버킷화 특성에 대한 특성 열을 정의하려면 numeric_column
을 사용하는 대신 bucketized_column
을 사용합니다. 이 특성 열은 입력으로 취한 숫자 열을 boundaries
인수에 지정된 버킷 경계를 사용하여 버킷화 특성으로 변환합니다. 다음 코드에서는 households
및 longitude
에 대한 버킷화 특성 열을 정의합니다. get_quantile_based_boundaries
함수는 분위를 기준으로 경계를 계산하므로 각 버킷은 동일한 수의 요소를 포함합니다.
In [0]:
def get_quantile_based_boundaries(feature_values, num_buckets):
boundaries = np.arange(1.0, num_buckets) / num_buckets
quantiles = feature_values.quantile(boundaries)
return [quantiles[q] for q in quantiles.keys()]
# Divide households into 7 buckets.
households = tf.feature_column.numeric_column("households")
bucketized_households = tf.feature_column.bucketized_column(
households, boundaries=get_quantile_based_boundaries(
california_housing_dataframe["households"], 7))
# Divide longitude into 10 buckets.
longitude = tf.feature_column.numeric_column("longitude")

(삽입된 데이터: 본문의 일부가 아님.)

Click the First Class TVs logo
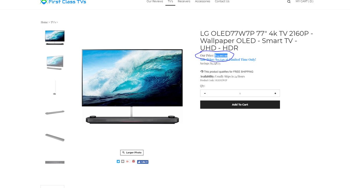The height and width of the screenshot is (188, 350). [63, 2]
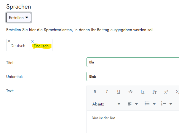Screen dimensions: 179x133
Task: Click the lowercase 'tt' formatting icon
Action: (142, 92)
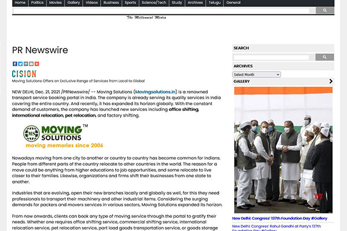347x231 pixels.
Task: Open the pet relocation link
Action: 76,116
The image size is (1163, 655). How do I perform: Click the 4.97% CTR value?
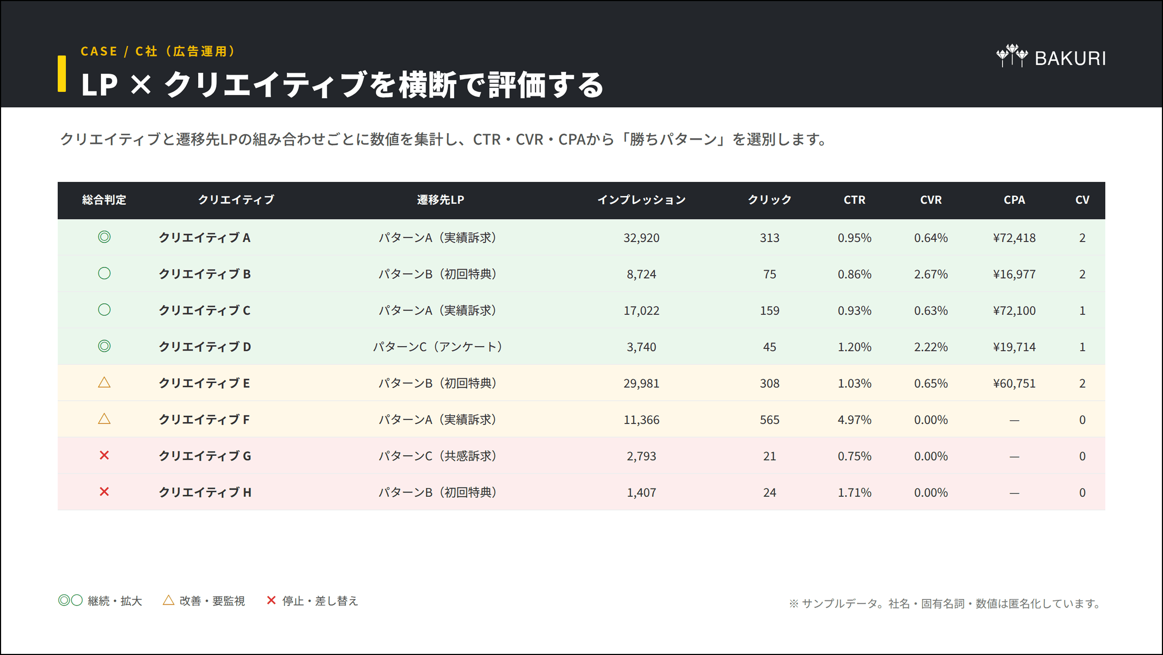click(854, 420)
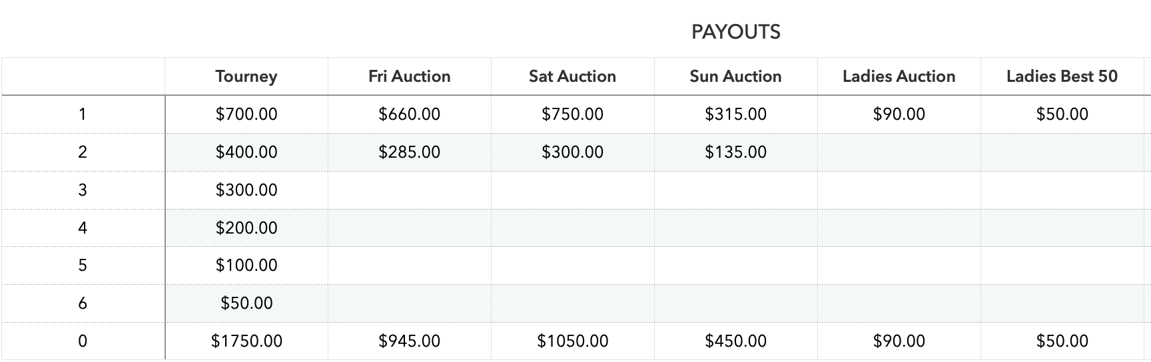1151x362 pixels.
Task: Click the row 0 header cell
Action: pos(83,341)
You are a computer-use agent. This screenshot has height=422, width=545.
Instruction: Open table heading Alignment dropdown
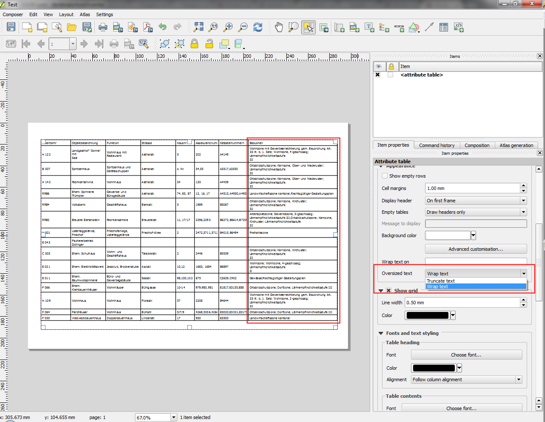(x=466, y=380)
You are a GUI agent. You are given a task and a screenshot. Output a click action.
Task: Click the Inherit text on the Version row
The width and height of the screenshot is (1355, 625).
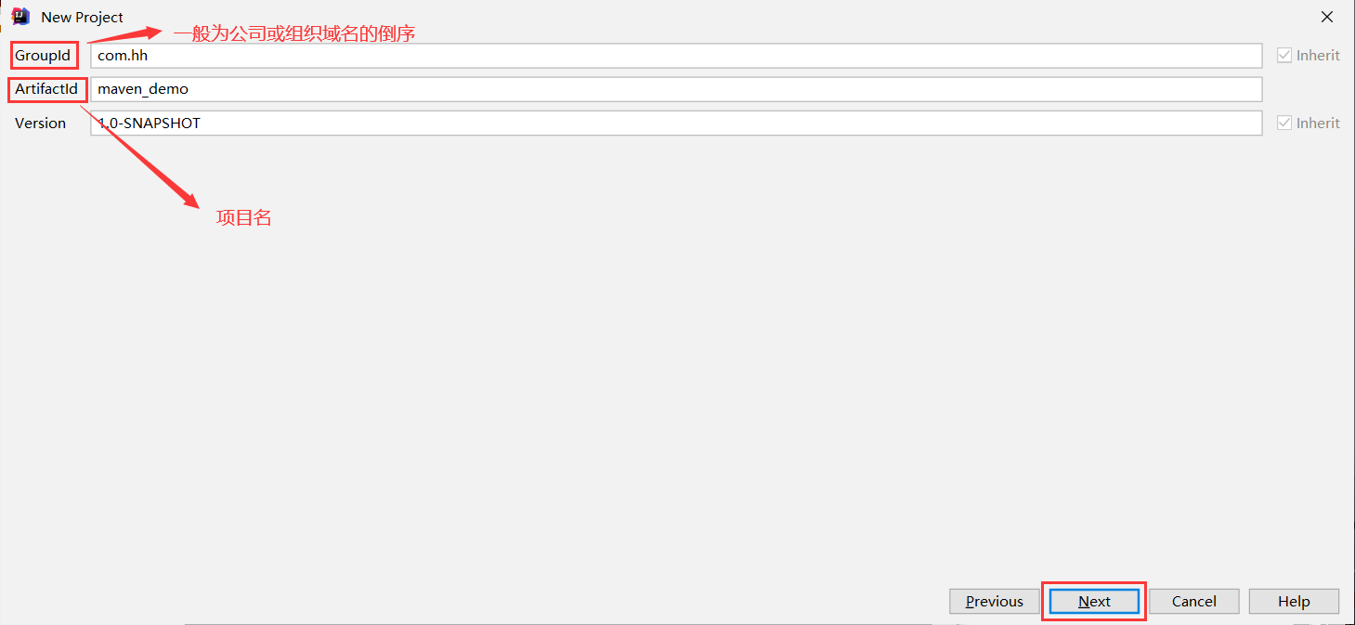pos(1318,124)
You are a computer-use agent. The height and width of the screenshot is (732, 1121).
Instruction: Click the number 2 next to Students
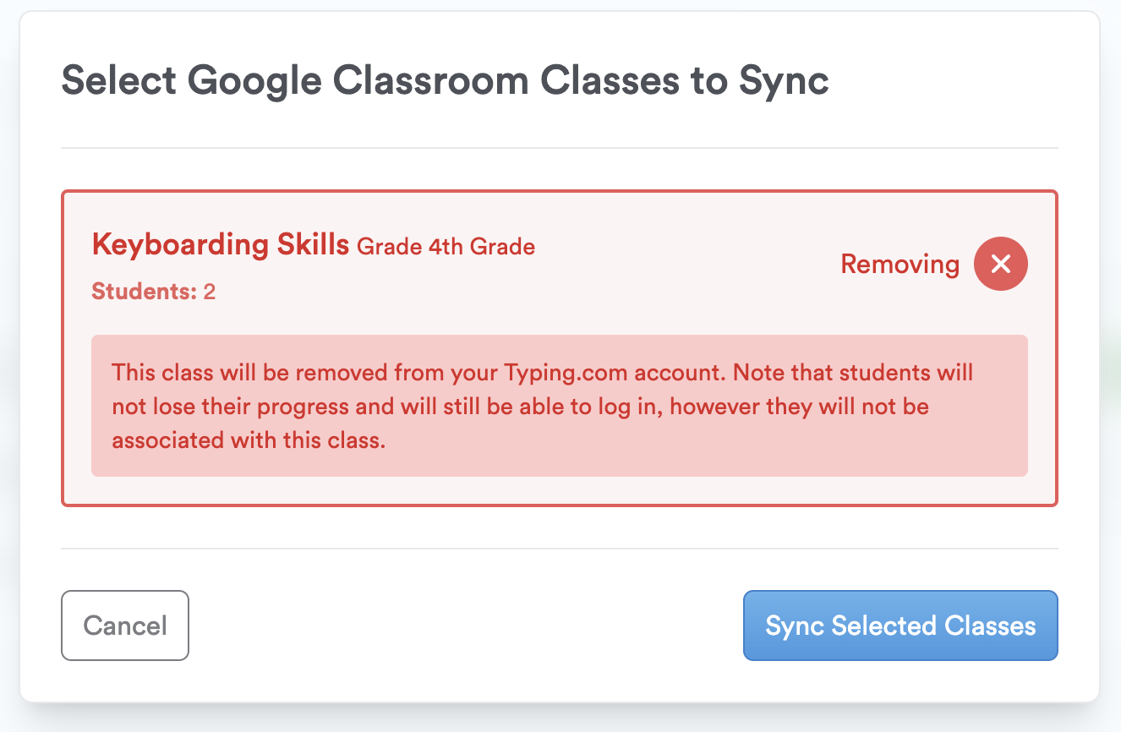(x=210, y=292)
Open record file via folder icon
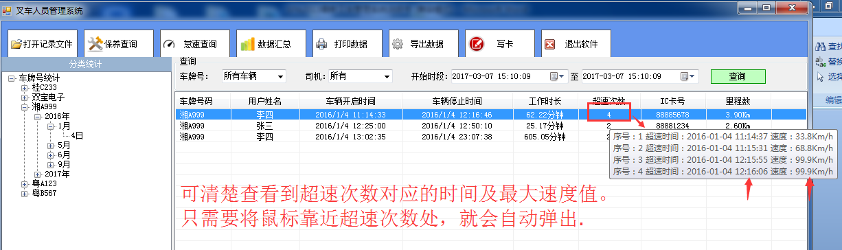This screenshot has height=250, width=842. tap(16, 44)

bucketized_longitude = tf.feature_column.bucketized_column(
longitude, boundaries=get_quantile_based_boundaries(
california_housing_dataframe["longitude"], 10))
In [0]:
def construct_feature_columns():
"""Construct the TensorFlow Feature Columns.
Returns:
A set of feature columns
"""
households = tf.feature_column.numeric_column("households")
longitude = tf.feature_column.numeric_column("longitude")
latitude = tf.feature_column.numeric_column("latitude")
housing_median_age = tf.feature_column.numeric_column("housing_median_age")
median_income = tf.feature_column.numeric_column("median_income")
rooms_per_person = tf.feature_column.numeric_column("rooms_per_person")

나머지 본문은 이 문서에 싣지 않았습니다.